WORK TASK:
Every line from the one holding "Given: Open the Actions dropdown menu" to the end of the entries should be repeated exactly, with the pictures left out.
----- GIVEN INFORMATION -----
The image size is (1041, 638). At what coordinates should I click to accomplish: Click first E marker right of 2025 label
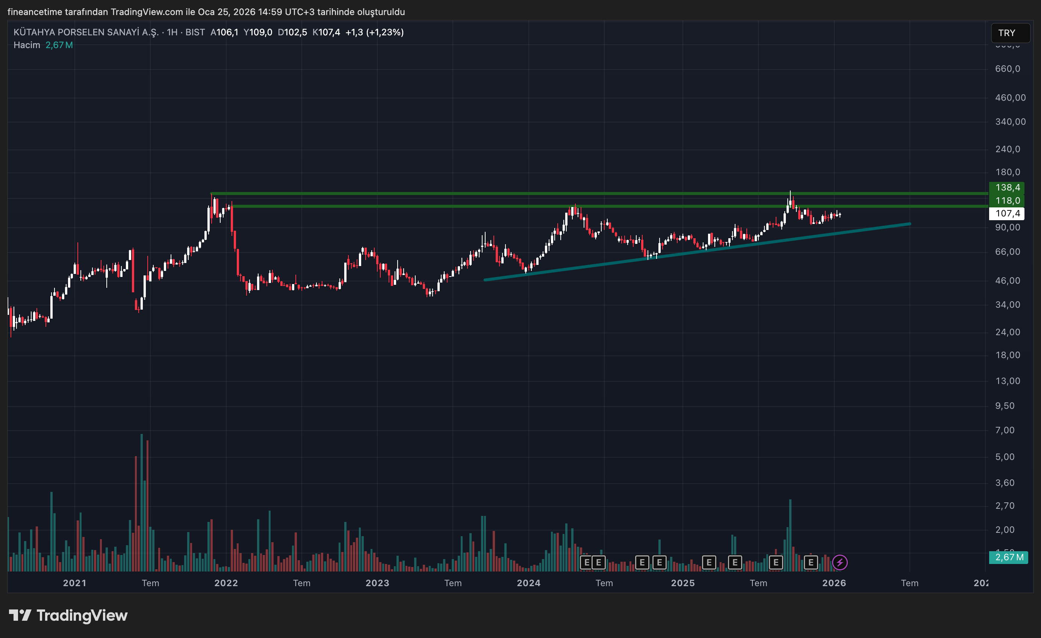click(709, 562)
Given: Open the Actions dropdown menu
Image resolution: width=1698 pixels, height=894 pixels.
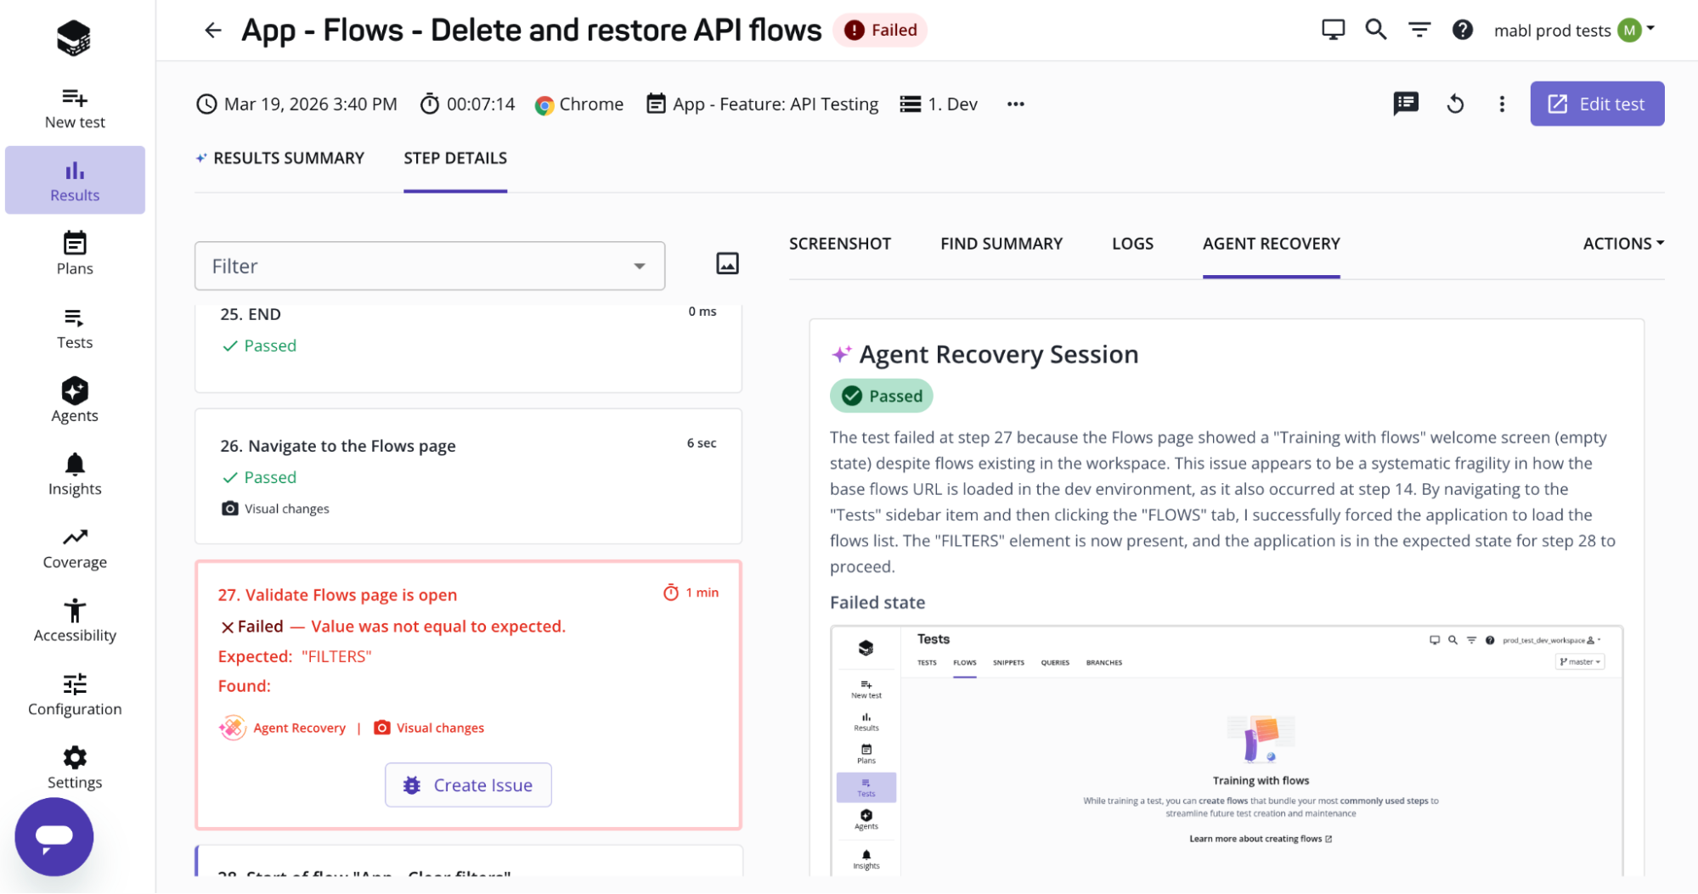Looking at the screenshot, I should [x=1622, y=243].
-----
ANSWER BOX:
Given: Open the Actions dropdown menu
Image resolution: width=1698 pixels, height=894 pixels.
Looking at the screenshot, I should [x=1622, y=243].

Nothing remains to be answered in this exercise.